### Exercise goal
Leave out the pictures, and copy exactly the lines from the line with "Where should I" through the last line of the data below.

### Input for this task

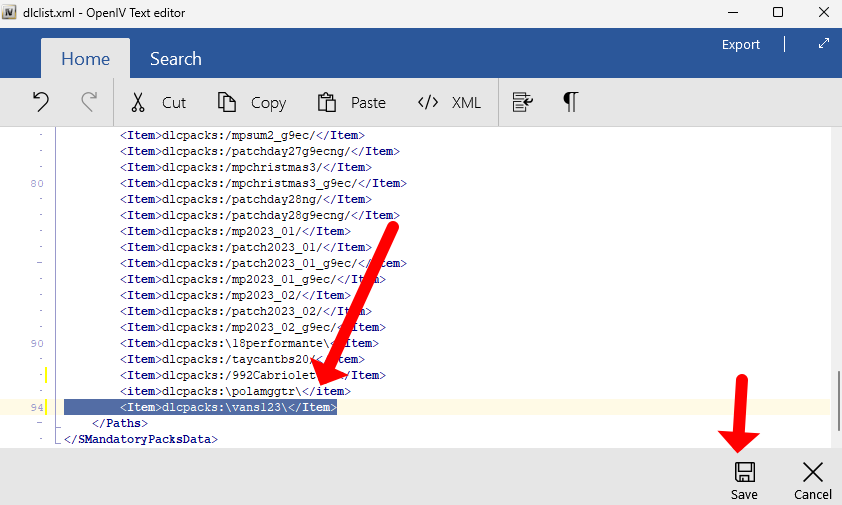842x505 pixels.
Task: Cancel editing and discard changes
Action: tap(812, 480)
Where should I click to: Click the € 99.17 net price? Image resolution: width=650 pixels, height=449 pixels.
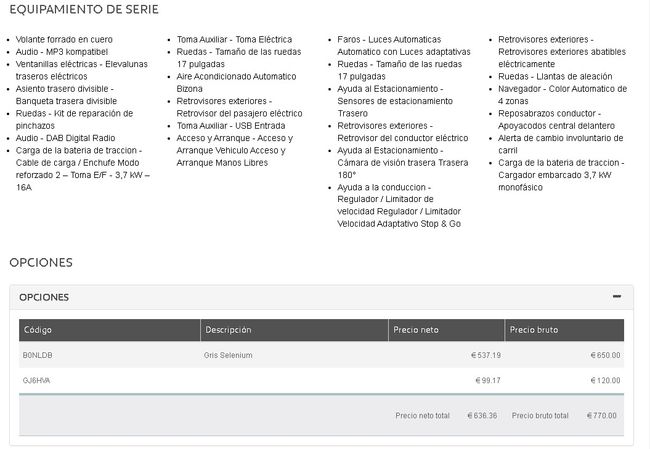tap(487, 380)
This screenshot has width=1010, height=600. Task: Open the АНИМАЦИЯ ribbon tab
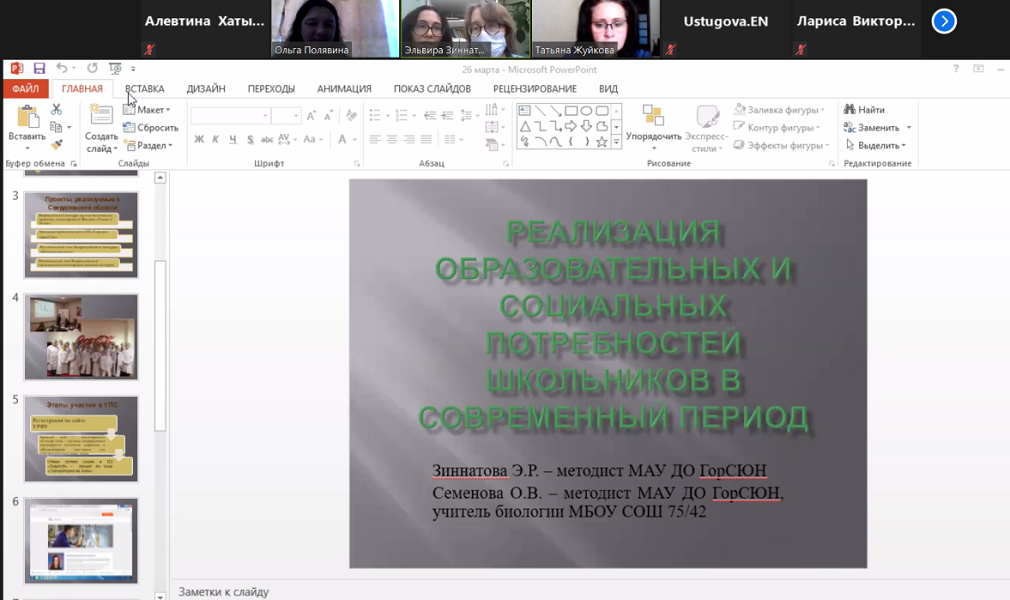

######

### Response for this exercise
Where should I click to: Click the € 99.17 net price? Image resolution: width=650 pixels, height=449 pixels.
tap(487, 380)
This screenshot has width=1010, height=600. Task: Open the АНИМАЦИЯ ribbon tab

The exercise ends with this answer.